Systematic prejudice produces bias, and artificial intelligence (AI) systems are no exception. AI systems often reflect biases present in the data sets they are trained on, or the AI’s modelling method introduces new ones. A new initiative led by Professor Parham Aarabi (ECE) aims to measure this bias as a first step toward mitigating it.
“Every AI system has some kind of a bias,” says Aarabi. “I say that as someone who has worked on AI systems and algorithms for over 20 years.”
Aarabi is one of the experts from academia and industry behind U of T’s HALT AI group, which tests other organizations’ AI systems using diverse input sets and then provides a diversity report — including a diversity chart for key metrics — that points out areas of failure and provides insights on how to do better.
“We found that most AI teams do not perform actual quantitative validation of their system,” says Aarabi. “We are able to say, for example, ‘Look, your app works 80 per cent successfully on native English speakers, but only 40 per cent for people whose first language is not English.’”
HALT was launched in May 2021 as a free service for anyone to measure diversity in their AI systems.
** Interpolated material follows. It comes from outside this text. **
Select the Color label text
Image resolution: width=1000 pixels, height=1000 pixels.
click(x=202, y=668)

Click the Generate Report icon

So far, it has conducted studies of a number of popular AI systems — including those of Apple, Google and Microsoft — providing statistical reports across a variety of diversity dimensions, such as gender, age and race.
“For instance, in our own testing we found that Microsoft’s age-estimation AI does not perform well for certain age groups,” says Aarabi. “So too with Apple and Google’s voice to text systems: if you have a certain dialect, an accent, they can work poorly. But you do not know which dialect until you test. Similar apps fail in different ways — which is interesting, and likely indicative of the type and limitation of the training data that was used for each app.”
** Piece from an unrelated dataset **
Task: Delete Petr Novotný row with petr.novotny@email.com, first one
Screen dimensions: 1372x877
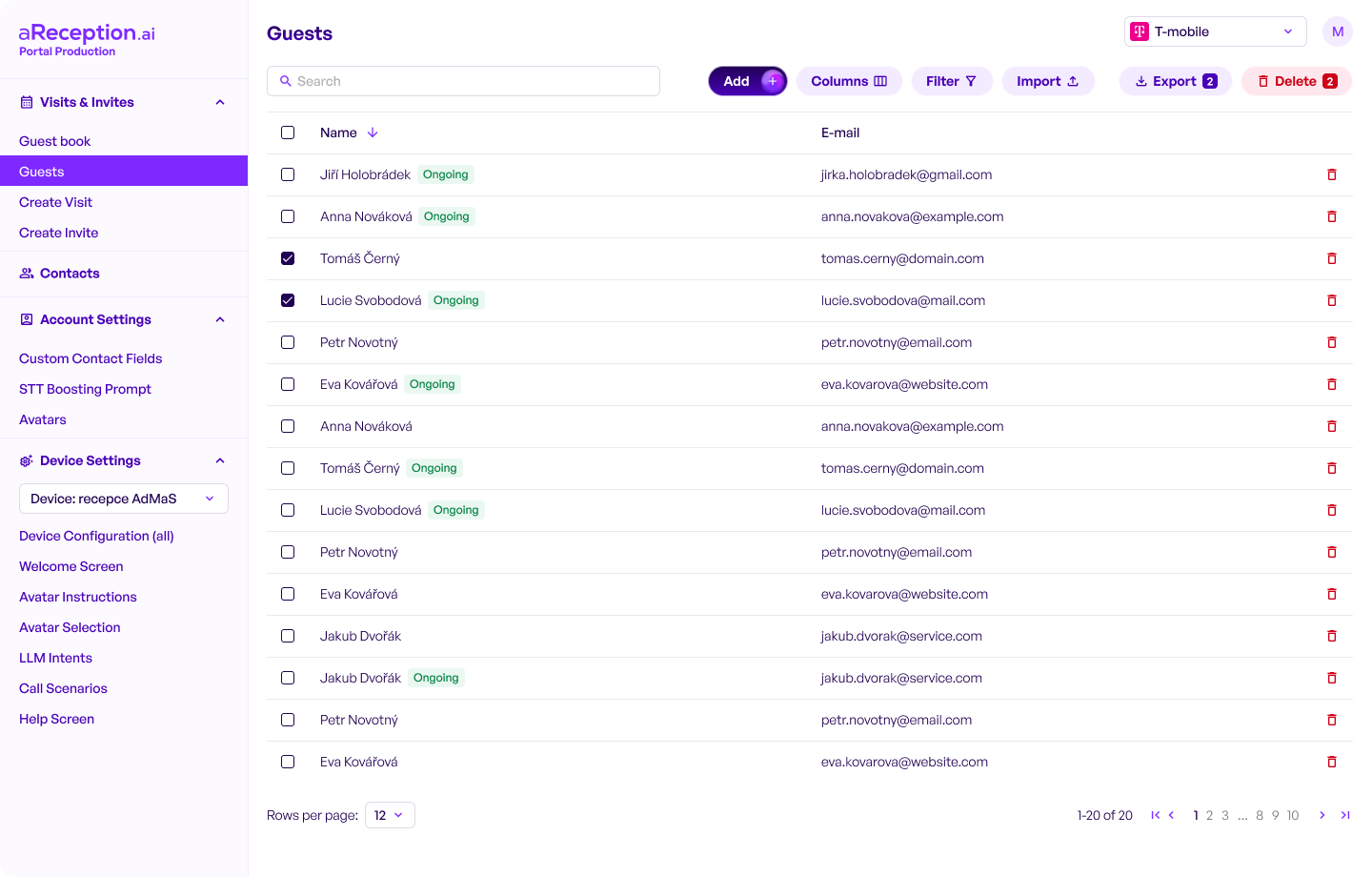Action: tap(1332, 342)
HALT started in early 2021 when AI researchers within and outside the ECE department began sharing their concerns about bias in AI systems. By May, the group coalesced by bringing aboard external experts in diversity from the private and academic sectors.
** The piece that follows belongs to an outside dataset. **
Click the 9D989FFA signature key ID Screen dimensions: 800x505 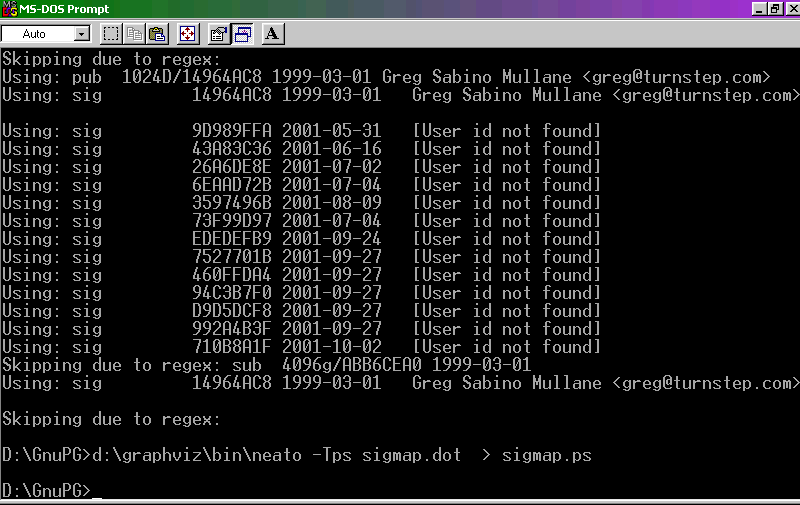[x=231, y=131]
“To truly understand and measure bias, it can’t just be a few people from U of T,” says Aarabi. “HALT is a broad group of individuals, including the heads of diversity at Fortune 500 companies as well as AI diversity experts at other academic institutions such as University College London and Stanford University.”
As AI systems are deployed in a wider range of applications, bias in AI becomes an even more critical issue.
For example, an AI-curated HR system that’s designed to filter resumes might leave out excellent candidates from marginalized or underrepresented communities. A facial-recognition program that systematically misrecognizes a segment of the racialized population can have dire and unjust consequences if presented as evidence in court.
Developers, of course, want their AI systems to work well and train them to reach a performance threshold. But it’s important to ask (and measure) who exactly they work well for.
“The majority of the time, there is a training set problem,” says Aarabi. “The developers simply don’t have enough training data across all representative demographic groups.”
If diverse training data doesn’t improve the AI’s performance, then the model itself is flawed and would require reprogramming.
ECE Chair Professor Deepa Kundur says the new initiative is timely.
“Our push for diversity starts at home, in our department, but also extends to the electrical and computer engineering community at large — including the tools that researchers innovate for society,” she says. “HALT AI is helping to ensure a way forward for equitable and fair AI.”
“Right now is the right time for researchers and practitioners to be thinking about this,” says Aarabi. “They need to move from high-level abstractions and be definitive about how bias reveals itself. I think we can shed some light on that.”